Last Sunday, November 16, the pirates made an even bigger catch. The
MV Sirius Star, a Liberian-flagged very large crude carrier (VLCC)
owned by a United Arab Emirates-based subsidiary of Saudi Aramco,
the state-owned national oil company of Saudi Arabia, was seized
along with its twenty-five-member crew of Britons, Croatians,
Filipinos, Poles, and Saudis by Somali raiders some 450 nautical
miles southeast of the Kenyan port of Mombasa. Speaking at a press
conference at the Pentagon, the chairman of the Joint Chiefs of
Staff, Admiral Mike Mullen, even admitted that he was "stunned" by
the range capacity demonstrated by the attackers. The 330
meter-long, 318,000 deadweight-ton vessel, which was launched a
little more than six months ago, is not only the largest ever
captured by the pirates, but also their most valuable prize to date:
in the Sirius Star's hold are some two million barrels of oil bound
for the United States, a cargo worth more than $100 million; the
virtually brand-new ship itself reported carried a price tag of $150
million. At last report, the supertanker was off the port of
Xarardheere, south of Eyl, the notorious pirate haven in the
northeastern Somali region of Puntland where many pirated vessels
have been taken and where the Sirius Star may ultimately be anchored
by its captors. Meanwhile, news of the hijacking on Monday caused
oil prices worldwide to jump a dollar, rebounding from what had been
a nearly 22-month low.
And the capture of the Faina and the Sirius Star just happen to be
the pièces de la résistance.

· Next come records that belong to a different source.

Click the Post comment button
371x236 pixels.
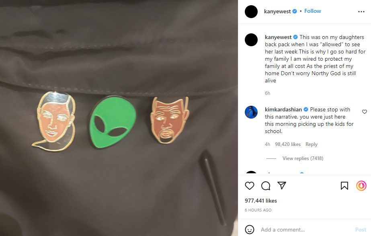tap(361, 230)
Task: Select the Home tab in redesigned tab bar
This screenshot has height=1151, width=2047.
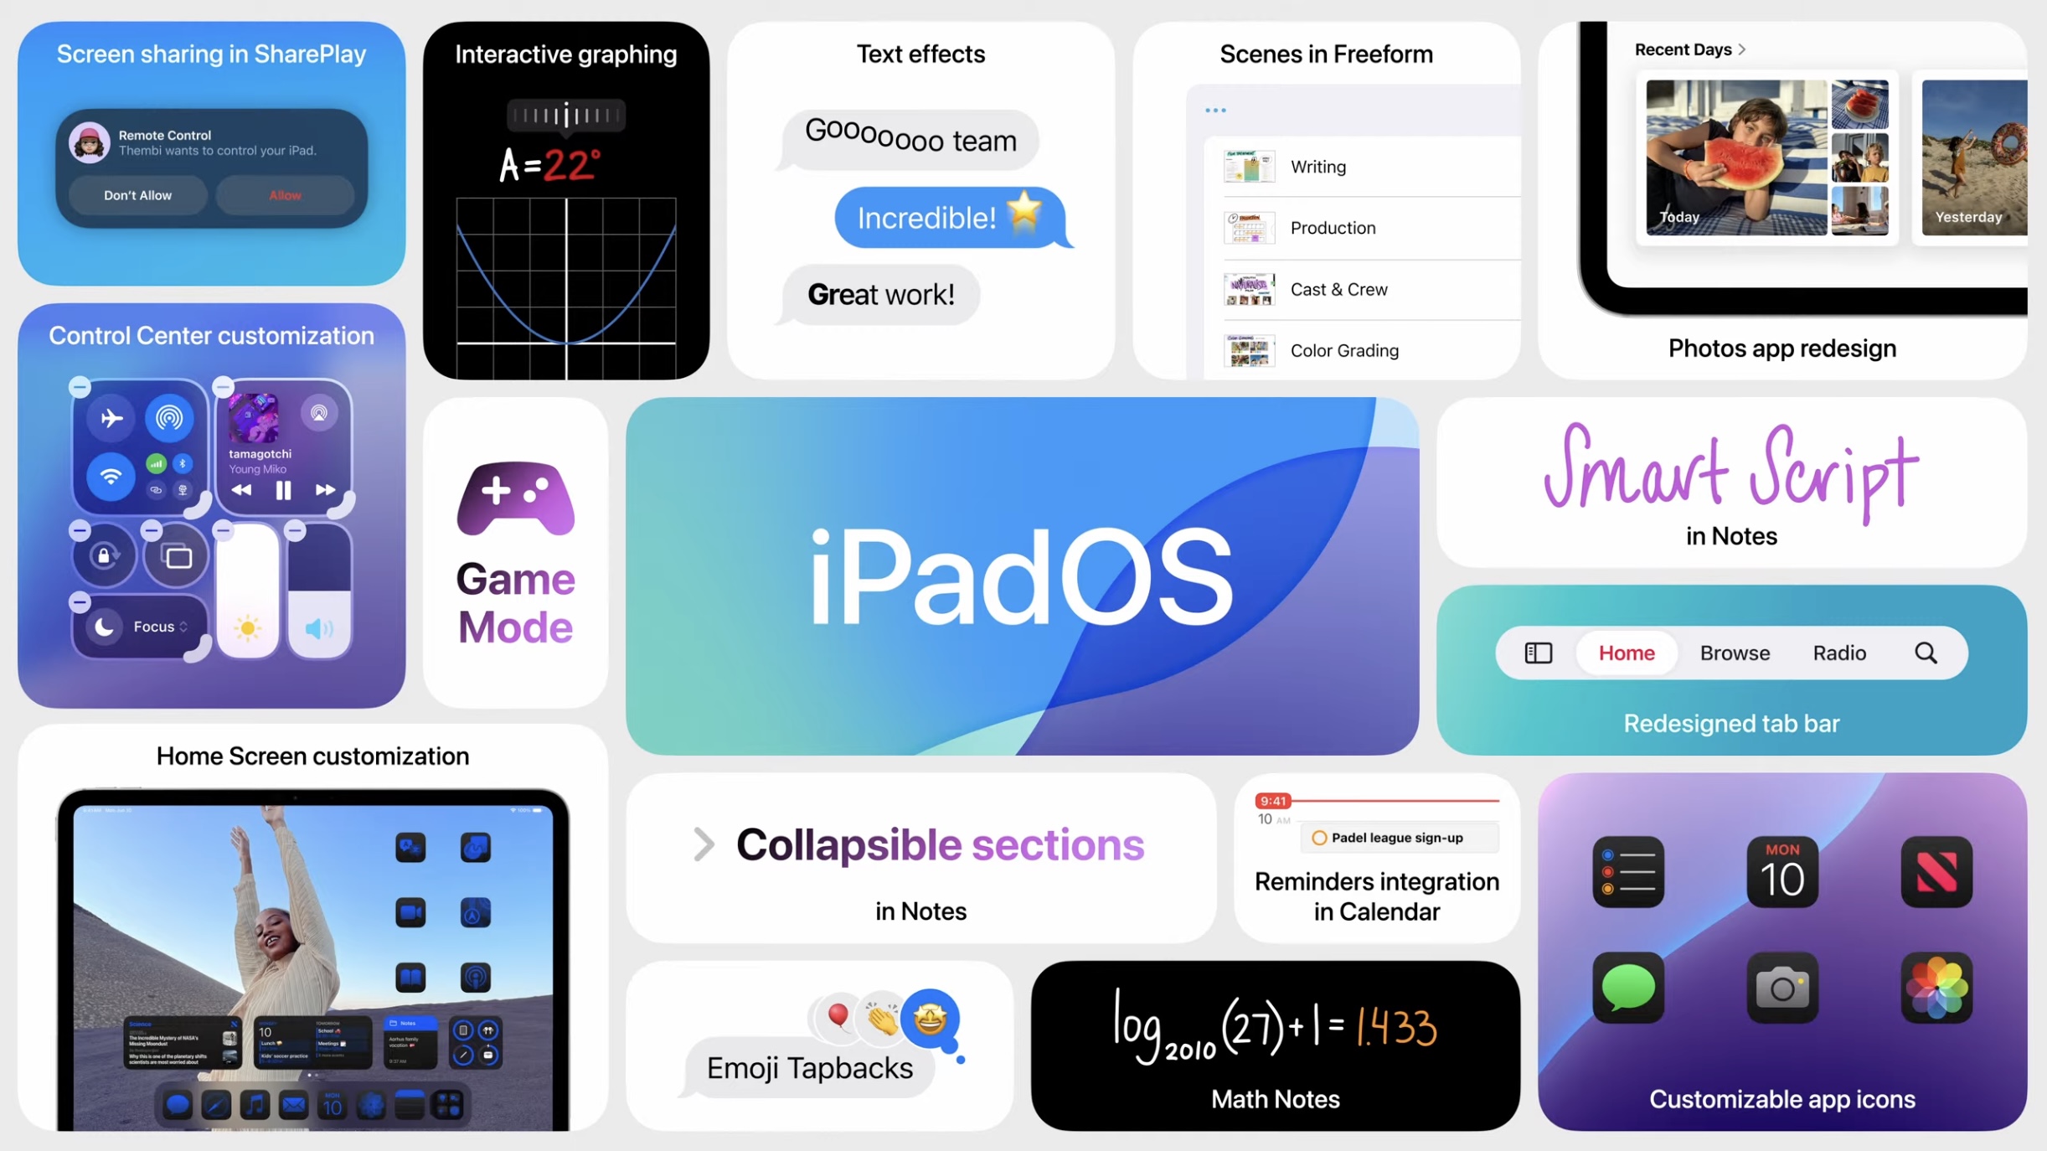Action: [1627, 652]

Other incidents recorded in just the
last week include the following:
November 11: British commandos on two launches from the Type 22
frigate HMS Cumberland exchanged fire with pirate vessels
intercepted while trying to attack the Dutch cargo ship MV Powerful,
killing two of the Somalis and driving the rest off.
November 11: Elite marine commandos of the Indian Navy operating off
of the INS Tabar, a Talwar-class frigate patrolling near the Gulf of
Aden, repelled attempted pirate attacks on the Saudi-registered
merchant vessel MV Timaha and the Indian-owned bulk carrier MV Jag
Arnav.
November 12: A Turkish chemical tanker bound for Mumbai, the MV
Karagol, was hijacked off of Yemen and its fourteen crew members,
all Turkish nationals, seized.
November 13: Pirates hijacked the mainland Chinese fishing boat
Tanyo No. 8 as it was working Kenyan waters off Lamu Island, taking
hostage the crew of twenty-four, including sixteen Chinese, one
Japanese, three Filipinos, and four Vietnamese. At last report, the
boat was off the southern Somali port of Kismayo, a town which has
been in the hands of Islamist insurgents since August.
November 15: The Japanese-owned, Panamanian-registered chemical
tanker MV Chemstar Venus was seized with its crew of five South
Koreans and eighteen Filipinos.
November 15: A helicopter from the Neustrashimy was called upon to
repel an attack on the Saudi merchant ship MV Rabih.
November 18: A Hong Kong-registered cargo ship belonging to
state-owned Iran Ship Lines, the MV Delight, was seized as it
transited the Gulf of Aden en route to the Iranian port of Bandar
Abbas on the Persian Gulf with over 36,000 tons of wheat. Taken
hostage with the vessel was its twenty-five-member crew of Ghanaian,
Indian, Iranian, Pakistani, and Filipino nationals.
November 18: The British tanker MV Trafalgar came under attack by a
pack of eight or nine speedboats carrying heavily armed pirates.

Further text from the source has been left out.